Engineering an online collection point to standardize biosample spectral data and metadata allows for the creation of machine learning models.
Alvaro Fernandez-Galiana (Schmidt Science Fellow)(pictured)
Biosample Spectral Repository for Machine Learning
PI Alvaro Fernandez-Galiana (Schmidt Fellow, MIT)
The Biosample Spectral Repository (BSR) for Machine Learning, an initiative of Alvaro Fernandez-Galiana, Schmidt Science Fellow (PI), seeks to foster the development of machine learning models for detecting the existence of pathogens from spectroscopy data of patient biosamples. As spectra provide a measure of the vibrational modes of sample molecules, they are a kind of molecular fingerprint that may be altered in systematic but unpredictable ways in the presence of disease, presenting a tantalizing opportunity for machine learning disease classification. A successful ML classification technology would process spectra from regularly or ordinarily collected biosamples, such as blood plasma or urine, and provide an accurate initial screening for a variety of disease conditions that would be followed up with traditional confirmatory tests, much earlier diagnosis and more effective treatments.

- - - -

◆ **WHAT YOU NEED TO DO**:
[1] In the Biosample Spectral Repository description, rewrite the part that opens with the words "Alvaro Fernandez-Galiana (Schmidt Science" and closes with "(Schmidt Fellow, MIT)", replacing "Alvaro Fernandez-Galiana" with "A. Fernandez-Galiana".
[2] Name every all-capital abbreviation in the Biosample Spectral Repository description.
[3] Continue the Biosample Spectral Repository description after its last sentence.

- - - -

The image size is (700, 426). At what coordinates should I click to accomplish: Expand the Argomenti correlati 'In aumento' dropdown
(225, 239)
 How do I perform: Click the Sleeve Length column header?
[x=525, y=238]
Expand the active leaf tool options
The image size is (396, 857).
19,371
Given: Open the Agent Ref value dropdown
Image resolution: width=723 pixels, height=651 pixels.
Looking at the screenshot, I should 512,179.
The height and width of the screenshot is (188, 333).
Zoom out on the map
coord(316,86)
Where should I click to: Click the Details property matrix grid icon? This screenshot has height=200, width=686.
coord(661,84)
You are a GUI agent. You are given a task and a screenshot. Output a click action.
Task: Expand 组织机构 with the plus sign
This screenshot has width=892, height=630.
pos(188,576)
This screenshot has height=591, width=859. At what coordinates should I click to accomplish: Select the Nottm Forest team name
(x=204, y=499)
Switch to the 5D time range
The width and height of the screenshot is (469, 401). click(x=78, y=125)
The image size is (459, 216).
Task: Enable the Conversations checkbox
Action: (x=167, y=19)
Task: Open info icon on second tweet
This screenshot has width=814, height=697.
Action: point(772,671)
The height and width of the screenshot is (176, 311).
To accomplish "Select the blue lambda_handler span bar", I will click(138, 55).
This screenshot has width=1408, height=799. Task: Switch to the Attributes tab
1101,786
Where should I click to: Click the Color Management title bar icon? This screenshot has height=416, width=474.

- - - -

◆ **RESULTS BY TASK**:
[1]
A. Fernandez-Galiana (Schmidt Science Fellow)(pictured)
Biosample Spectral Repository for Machine Learning
PI A. Fernandez-Galiana (Schmidt Fellow, MIT)

[2] BSR, PI, MIT, ML

[3]
Major obstacles to this vision are the scarcity and complexity of biosample spectral data: they are expensive to create and label, there are many combinations of diseases, biosamples, patient characteristics and spectral modalities, each with associated metadata, and protocols and instrumentation can differ widely among clinical laboratories. The BSR attempts to address this onerous situation through collaboration by providing an online community collection point for biosample spectral data and metadata, organized according to a formal data model. Crowdsourced data are filtered and reduced into administrator-defined, quality controlled datasets and made available to the community in an expanding digital catalog. Therefore, the proposed BSR resource is envisioned alongside spectroscopy and machine learning as the third enabling component for the solution to this problem.